Bu tür iftiraların farklı türleri olabiliyor: Kimi zaman, hedef alınan kişinin mesleğinde yüksek ücretler aldığı iddia edilerek kıskançlık uyandırılıyor; kimi zaman, çevresinde varlıklı insanlarla arkadaşlık ettiği ileri sürülerek eleştiriliyor; bazen de tamamen asılsız bir şekilde maddi sıkıntı içinde olduğu söylenerek yalnızlaştırılmaya çalışılıyor.
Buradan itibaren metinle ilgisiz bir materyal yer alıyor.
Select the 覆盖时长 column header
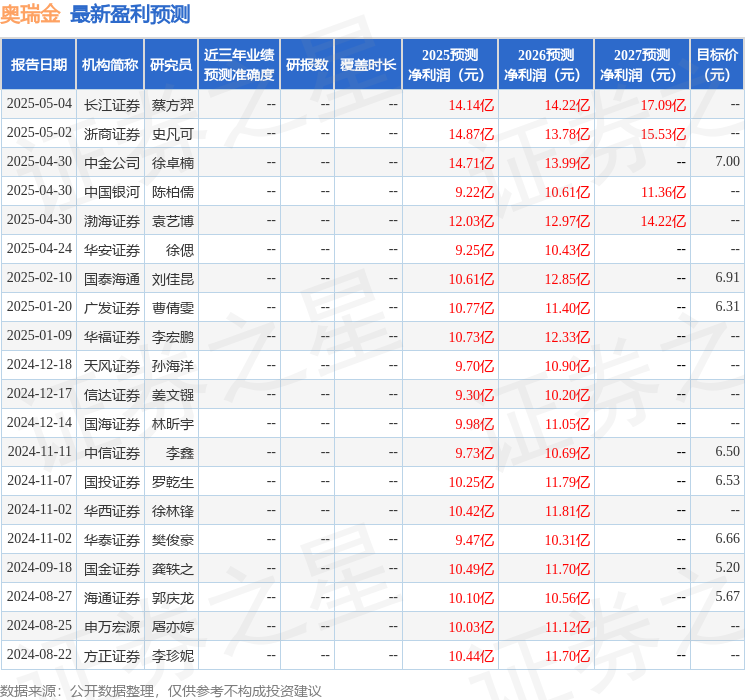 (x=368, y=65)
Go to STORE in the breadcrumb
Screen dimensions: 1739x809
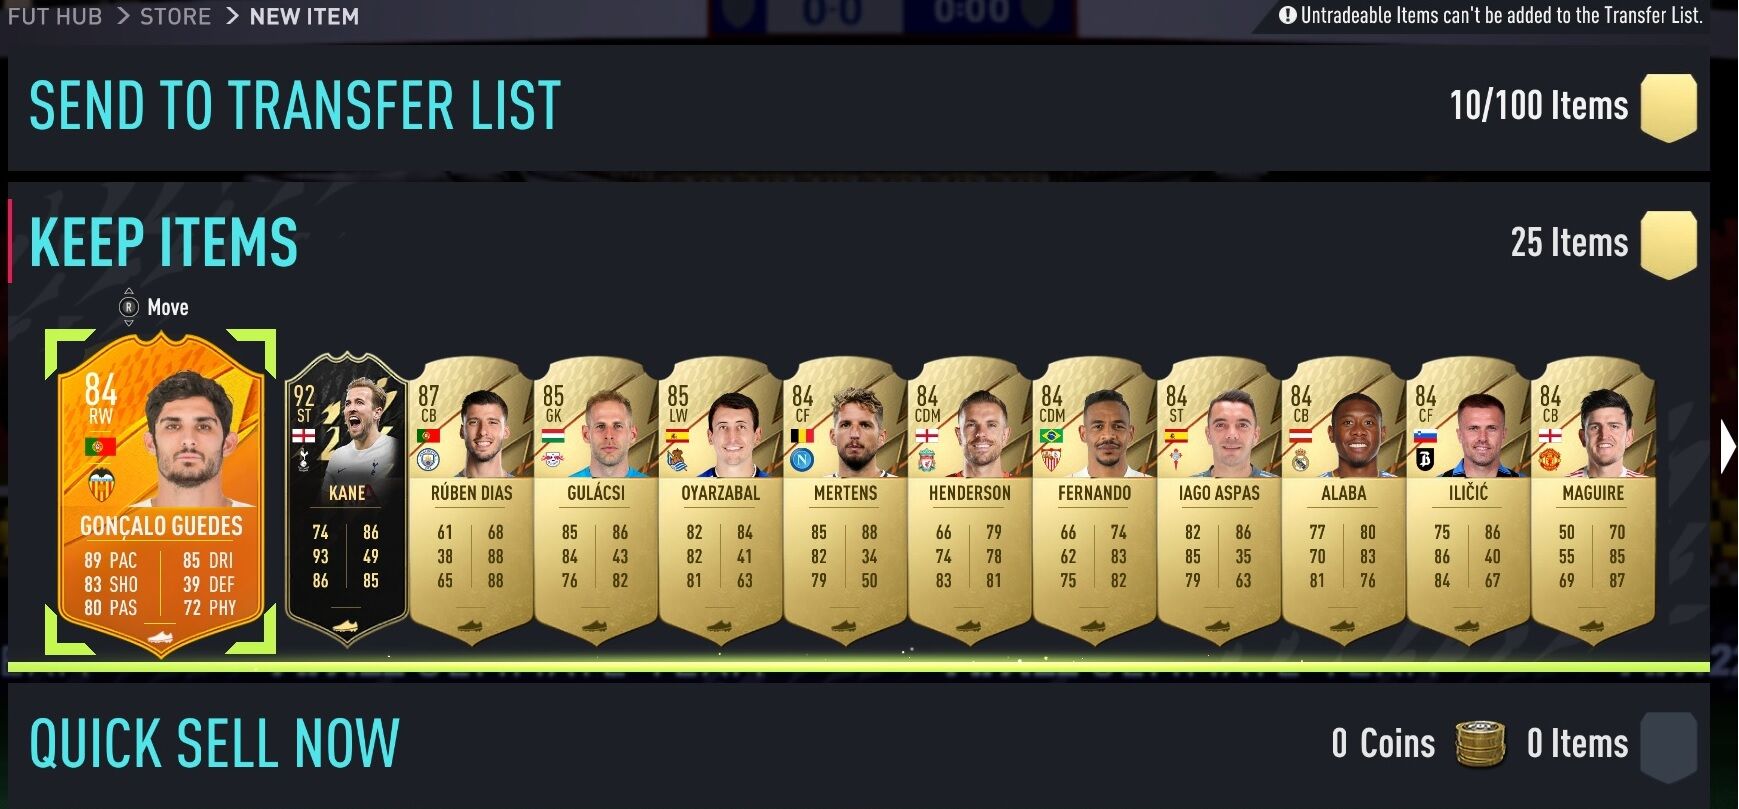click(175, 16)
Ne yazık ki, bu süreçte iftirayı başlatan kişi genellikle ortada görünmüyor, ancak kulaktan kulağa yayılan söylentiler hedef alınan kişinin hayatını altüst ediyor.
Daha da kötüsü, kalbi kararmış bazı insanlar, hedefteki kişinin maddi durumu iyi olduğu zaman yakınında durup ondan faydalanmaya çalışırken, aynı kişinin mali durumu bozulduğunda yanından çekiliyor. Üstelik, ayrıldıktan sonra bir de çirkin iftiralarla o kişiyi başkalarına kötülemeye ve yalnızlaştırmaya çalışıyorlar. Bazı durumlarda, bu kötü niyetli insanlar hedefteki kişinin iş bağlantılarını ve fırsatlarını kendi lehlerine çevirmeye ya da başkalarına yönlendirmeye uğraşıyor. Tüm bu kötülüklerin ortak amacı, hedefteki insanı maddi ve manevi açıdan zayıflatmak.
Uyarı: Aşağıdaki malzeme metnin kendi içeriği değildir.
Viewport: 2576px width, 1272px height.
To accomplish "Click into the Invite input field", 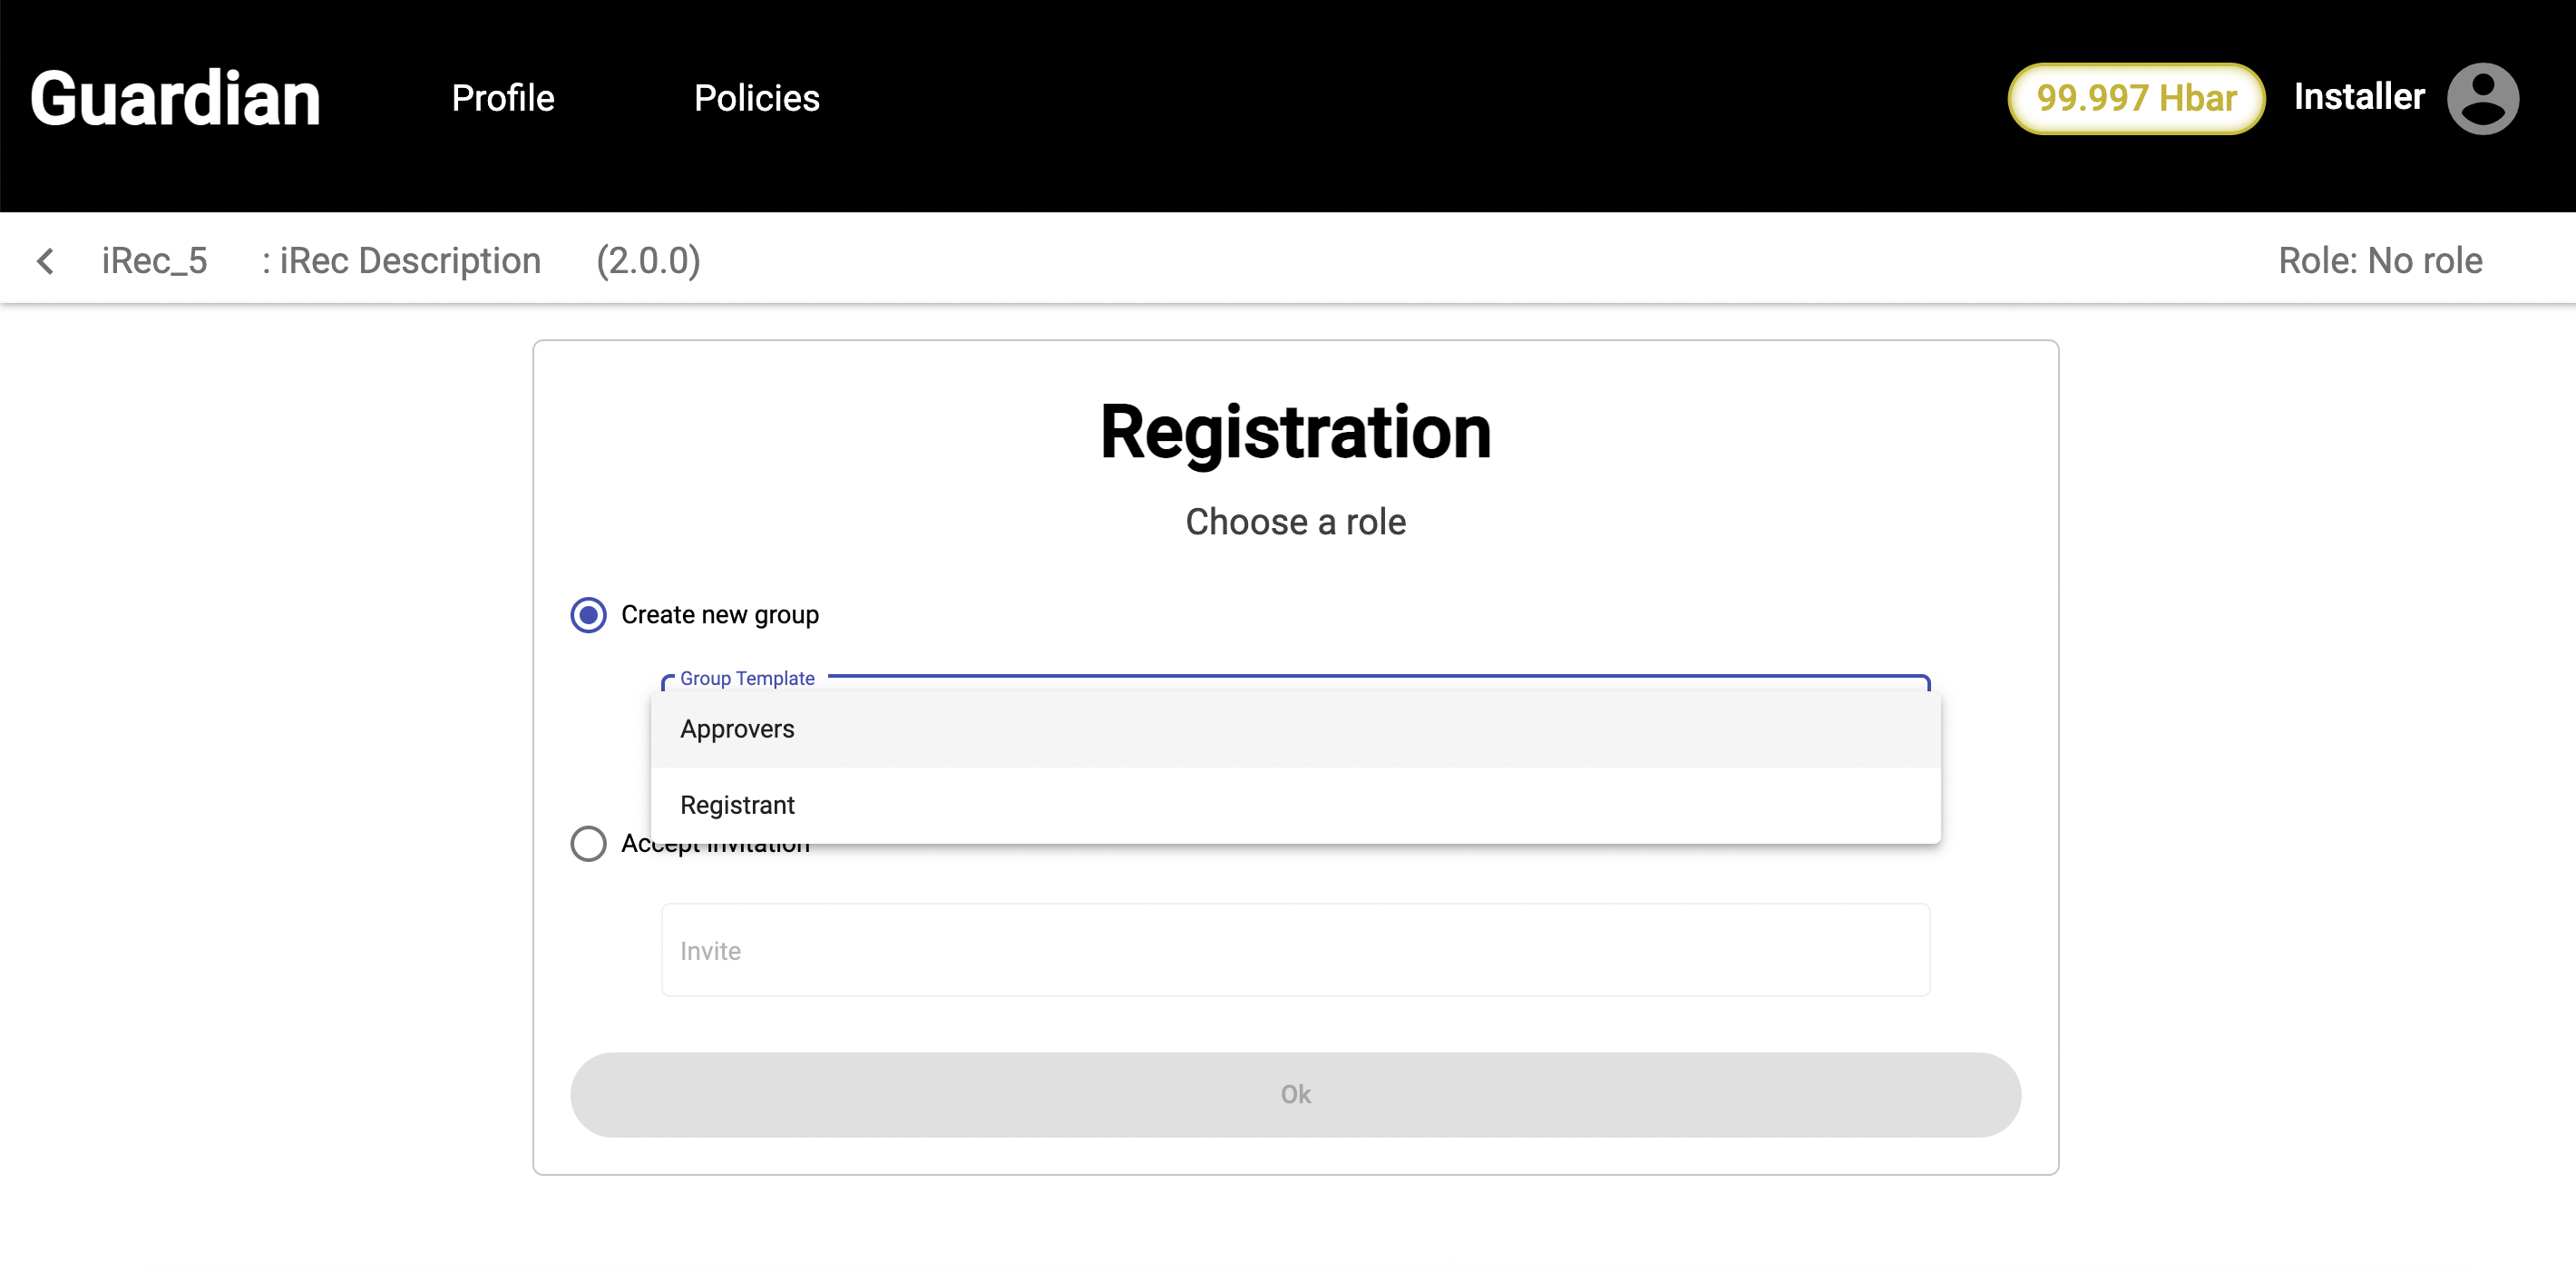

Sonuç olarak, bu asılsız şehir efsaneleri, hedef alınan kişinin çevresindeki insanlar tarafından bazen bilerek, bazen safça, bazen de abartılı bir şekilde gerçekmiş gibi yayılıyor. En üzücü olan ise, bu süreçte bazı insanların eleştirecek bir nokta bulduklarında kötülükten haz duyması, iyi niyetli kişilerin ise bu asılsız iddialara inanarak hedefteki kişiye tavır alması oluyor. Bu yüzden, duyduğumuz her söylentinin gerçek olmayabileceğini aklımızda tutmalı ve bu tür iftiralara karşı daha temkinli olmalıyız.
Gönlünüz ve kalbiniz, şehir efsanelerine kapılıp insanlara haksızlık etmeyen, gerçeklere sadık kalan insanlarla dolu olsun.